Suara lembut Sassy yang mengakui kekeliruannya, membuat hati Nouval berbunga-bunga. Itulah yang dia sukai dari Sassy pada awal mereka bertemu. Sassy tidak alergi mengakui kesalahan jika memang dia salah. Tidak seperti umumnya wanita yang memegang prinsip ‘Wanita Tidak Pernah Salah’.

“Oke. Aku ada meeting lagi dengan client setelah ini.”

Nouval melihat rekan-rekannya sudah berdiri dan selesai dengan makan siang serta obrolan mereka.

“Oke. Love You!” sebuah kecupan dari balik telepon, mengakhiri percakapan mereka.

***

Sore hari, pesan mama masuk. “Besok mama akan ke kampung dan melamar Seruni.”

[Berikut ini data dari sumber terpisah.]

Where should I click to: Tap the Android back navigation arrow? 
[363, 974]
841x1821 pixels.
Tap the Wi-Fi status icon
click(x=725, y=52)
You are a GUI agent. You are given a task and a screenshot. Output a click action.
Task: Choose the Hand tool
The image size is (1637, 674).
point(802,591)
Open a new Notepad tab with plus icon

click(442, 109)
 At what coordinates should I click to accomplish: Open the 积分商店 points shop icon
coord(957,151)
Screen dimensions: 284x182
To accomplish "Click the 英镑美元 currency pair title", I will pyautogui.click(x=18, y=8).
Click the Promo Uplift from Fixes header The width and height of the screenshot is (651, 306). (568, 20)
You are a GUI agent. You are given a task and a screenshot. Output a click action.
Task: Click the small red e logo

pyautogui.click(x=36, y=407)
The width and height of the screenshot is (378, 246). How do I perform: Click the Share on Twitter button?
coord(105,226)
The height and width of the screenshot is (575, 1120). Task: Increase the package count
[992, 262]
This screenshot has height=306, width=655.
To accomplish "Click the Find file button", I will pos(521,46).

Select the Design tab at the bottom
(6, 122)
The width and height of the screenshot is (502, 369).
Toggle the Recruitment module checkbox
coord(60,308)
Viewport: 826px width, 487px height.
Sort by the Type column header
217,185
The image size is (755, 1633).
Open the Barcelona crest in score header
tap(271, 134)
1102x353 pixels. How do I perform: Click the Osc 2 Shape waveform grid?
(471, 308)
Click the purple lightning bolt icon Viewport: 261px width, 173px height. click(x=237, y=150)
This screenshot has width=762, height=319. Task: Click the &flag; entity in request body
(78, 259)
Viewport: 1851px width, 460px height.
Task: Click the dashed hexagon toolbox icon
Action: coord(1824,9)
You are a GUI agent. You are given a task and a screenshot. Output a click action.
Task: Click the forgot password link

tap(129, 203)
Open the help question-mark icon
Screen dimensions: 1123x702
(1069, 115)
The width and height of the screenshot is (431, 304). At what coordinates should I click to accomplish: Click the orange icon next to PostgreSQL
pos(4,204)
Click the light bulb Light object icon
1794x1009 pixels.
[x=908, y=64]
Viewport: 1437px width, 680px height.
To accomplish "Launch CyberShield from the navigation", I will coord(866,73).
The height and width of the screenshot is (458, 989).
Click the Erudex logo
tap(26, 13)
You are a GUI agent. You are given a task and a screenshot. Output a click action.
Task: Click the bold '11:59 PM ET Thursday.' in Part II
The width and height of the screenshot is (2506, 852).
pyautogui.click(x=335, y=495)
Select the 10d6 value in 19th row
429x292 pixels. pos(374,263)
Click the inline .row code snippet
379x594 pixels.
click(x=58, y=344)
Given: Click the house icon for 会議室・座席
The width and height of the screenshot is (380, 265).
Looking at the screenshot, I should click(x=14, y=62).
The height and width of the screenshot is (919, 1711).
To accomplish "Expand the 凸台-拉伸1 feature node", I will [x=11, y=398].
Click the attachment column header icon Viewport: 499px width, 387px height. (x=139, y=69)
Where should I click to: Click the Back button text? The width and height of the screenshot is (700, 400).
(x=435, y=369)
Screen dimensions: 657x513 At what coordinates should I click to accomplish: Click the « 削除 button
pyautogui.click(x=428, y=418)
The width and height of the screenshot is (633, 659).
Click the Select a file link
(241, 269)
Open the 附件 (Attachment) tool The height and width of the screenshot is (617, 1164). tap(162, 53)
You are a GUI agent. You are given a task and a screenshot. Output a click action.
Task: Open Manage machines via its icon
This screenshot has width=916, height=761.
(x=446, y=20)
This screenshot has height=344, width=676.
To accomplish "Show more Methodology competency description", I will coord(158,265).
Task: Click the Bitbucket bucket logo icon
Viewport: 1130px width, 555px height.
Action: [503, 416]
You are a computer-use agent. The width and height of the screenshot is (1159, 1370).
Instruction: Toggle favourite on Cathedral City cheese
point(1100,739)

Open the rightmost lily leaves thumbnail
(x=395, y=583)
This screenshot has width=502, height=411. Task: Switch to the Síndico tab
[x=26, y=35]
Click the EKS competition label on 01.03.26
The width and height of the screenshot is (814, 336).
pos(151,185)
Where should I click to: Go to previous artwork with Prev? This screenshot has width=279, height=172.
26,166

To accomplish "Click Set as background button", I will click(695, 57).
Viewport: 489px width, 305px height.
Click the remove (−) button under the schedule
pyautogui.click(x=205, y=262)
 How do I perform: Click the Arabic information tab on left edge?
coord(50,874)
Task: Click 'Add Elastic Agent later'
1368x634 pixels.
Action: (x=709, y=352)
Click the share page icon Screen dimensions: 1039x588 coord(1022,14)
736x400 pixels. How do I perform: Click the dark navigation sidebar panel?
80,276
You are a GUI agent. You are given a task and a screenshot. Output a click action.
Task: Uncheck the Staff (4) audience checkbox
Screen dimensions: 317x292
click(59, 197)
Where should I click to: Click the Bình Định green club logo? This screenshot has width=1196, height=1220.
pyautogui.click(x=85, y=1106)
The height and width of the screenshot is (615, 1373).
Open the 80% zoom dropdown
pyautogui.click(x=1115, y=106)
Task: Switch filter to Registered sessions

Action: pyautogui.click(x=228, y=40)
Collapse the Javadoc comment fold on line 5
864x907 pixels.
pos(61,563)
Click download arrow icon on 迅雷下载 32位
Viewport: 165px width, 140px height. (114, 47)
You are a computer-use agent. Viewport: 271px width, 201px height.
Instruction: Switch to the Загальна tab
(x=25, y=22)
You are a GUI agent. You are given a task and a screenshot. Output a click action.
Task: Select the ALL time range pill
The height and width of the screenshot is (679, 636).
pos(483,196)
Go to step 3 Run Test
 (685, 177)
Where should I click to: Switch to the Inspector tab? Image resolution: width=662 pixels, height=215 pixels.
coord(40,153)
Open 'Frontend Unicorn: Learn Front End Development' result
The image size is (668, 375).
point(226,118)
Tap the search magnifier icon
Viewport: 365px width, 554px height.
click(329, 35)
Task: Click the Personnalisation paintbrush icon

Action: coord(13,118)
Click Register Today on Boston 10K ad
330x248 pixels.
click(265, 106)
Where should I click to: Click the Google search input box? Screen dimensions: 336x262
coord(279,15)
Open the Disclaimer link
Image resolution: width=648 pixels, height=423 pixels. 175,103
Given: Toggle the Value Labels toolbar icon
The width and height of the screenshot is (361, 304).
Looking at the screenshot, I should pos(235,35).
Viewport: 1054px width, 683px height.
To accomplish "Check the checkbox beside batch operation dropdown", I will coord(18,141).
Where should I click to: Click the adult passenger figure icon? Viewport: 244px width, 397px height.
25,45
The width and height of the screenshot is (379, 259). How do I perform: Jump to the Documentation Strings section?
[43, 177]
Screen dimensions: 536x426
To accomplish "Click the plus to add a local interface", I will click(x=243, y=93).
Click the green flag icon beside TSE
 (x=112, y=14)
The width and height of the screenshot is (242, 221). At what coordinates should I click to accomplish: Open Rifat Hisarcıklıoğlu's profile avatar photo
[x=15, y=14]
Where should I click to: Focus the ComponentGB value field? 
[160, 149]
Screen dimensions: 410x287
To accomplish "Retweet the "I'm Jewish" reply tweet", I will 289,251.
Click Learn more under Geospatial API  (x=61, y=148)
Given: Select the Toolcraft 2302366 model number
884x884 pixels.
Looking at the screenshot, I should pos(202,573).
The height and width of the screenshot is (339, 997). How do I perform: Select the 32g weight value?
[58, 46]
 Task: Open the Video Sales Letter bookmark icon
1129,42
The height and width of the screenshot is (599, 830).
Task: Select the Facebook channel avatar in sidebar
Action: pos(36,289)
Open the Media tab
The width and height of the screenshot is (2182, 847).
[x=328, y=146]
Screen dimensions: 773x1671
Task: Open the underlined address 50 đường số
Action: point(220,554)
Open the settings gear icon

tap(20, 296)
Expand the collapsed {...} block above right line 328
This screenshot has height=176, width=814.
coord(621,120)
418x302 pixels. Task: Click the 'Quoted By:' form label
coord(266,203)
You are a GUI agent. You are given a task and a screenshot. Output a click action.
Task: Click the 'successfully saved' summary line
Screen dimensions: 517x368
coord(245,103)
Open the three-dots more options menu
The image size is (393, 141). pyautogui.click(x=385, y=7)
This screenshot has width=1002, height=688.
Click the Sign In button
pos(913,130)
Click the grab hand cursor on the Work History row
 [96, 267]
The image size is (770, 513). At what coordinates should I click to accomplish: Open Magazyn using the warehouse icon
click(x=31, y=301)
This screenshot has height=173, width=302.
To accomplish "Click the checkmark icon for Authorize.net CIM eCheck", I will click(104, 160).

Nouval terkejut. Dia lupa soal Seruni, seharian ini. “Hadduh ….” Tangannya memukul dahi sambil mengerutkan wajah.

“Kenapa, Pak?” Rita sekretarisnya bertanya.

“Ah … bukan apa-apa. Aku hanya lupa sesuatu. Untung tadi mama sudah mengingatkan.” Nouval tersenyum canggung.

 “Oh, saya kira ada pekerjaan yang salah,” tambah Rita.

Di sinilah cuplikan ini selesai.